Tool Calling and Agents

Interacting with the world

The Fundamental Limitation

Language models are remarkable at understanding and generating text. They can explain quantum physics, write poetry, debug code, and carry on thoughtful conversations. But there is a fundamental limitation built into their very nature.

LLMs can only produce text. They cannot send emails, browse websites, execute code, query databases, or check the weather. When you ask a language model what time it is, it cannot actually look at a clock. It can only guess based on patterns in its training data.

This limitation runs deeper than it first appears:

  • Knowledge is frozen. Everything the model knows comes from its training data. It cannot learn about events that happened yesterday.
  • No verification. The model cannot check if its claims are accurate against live sources.
  • No action. Generating a beautifully formatted email does nothing if the model cannot actually send it.

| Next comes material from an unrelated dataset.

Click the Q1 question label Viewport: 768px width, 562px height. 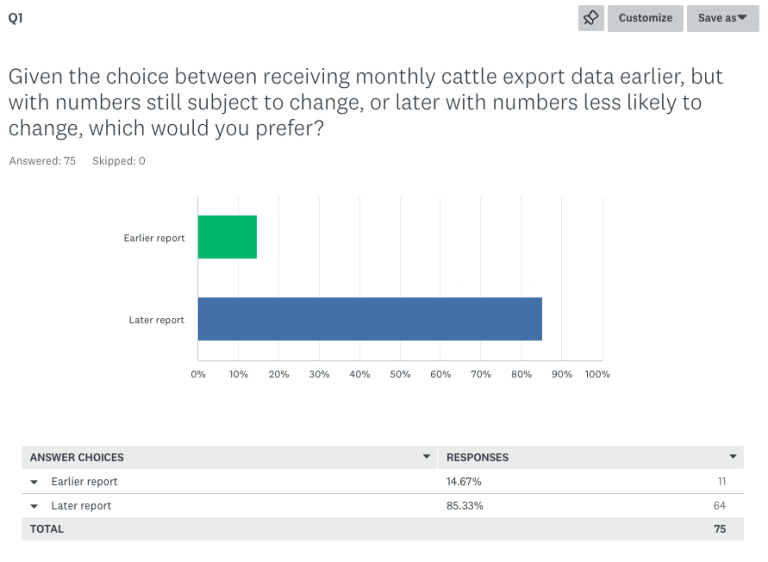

The core issue: to interact with the real world, LLMs need tools. The model's role shifts from being the one who does things to being the one who decides what should be done.

The Evolution of Tool Use

The journey from text generation to tool use happened remarkably fast:

2022: WebGPT — OpenAI trained a model to use a text-based web browser. The model could search, click links, and scroll through pages. It was clunky but proved the concept: language models could learn to use external tools.

2023: Toolformer — Meta showed that models could teach themselves when to use tools. Given a few examples, the model learned to insert API calls into its own generations—calling a calculator for math, a search engine for facts.

2023: Function Calling APIs — OpenAI released structured function calling in their API. Developers could define functions with JSON schemas, and the model would output properly formatted calls. This made tool use practical for production applications.

2024 and beyond — Sophisticated agent frameworks emerged. Models began chaining multiple tools together, planning multi-step tasks, and recovering from errors. The line between "language model" and "autonomous system" started to blur.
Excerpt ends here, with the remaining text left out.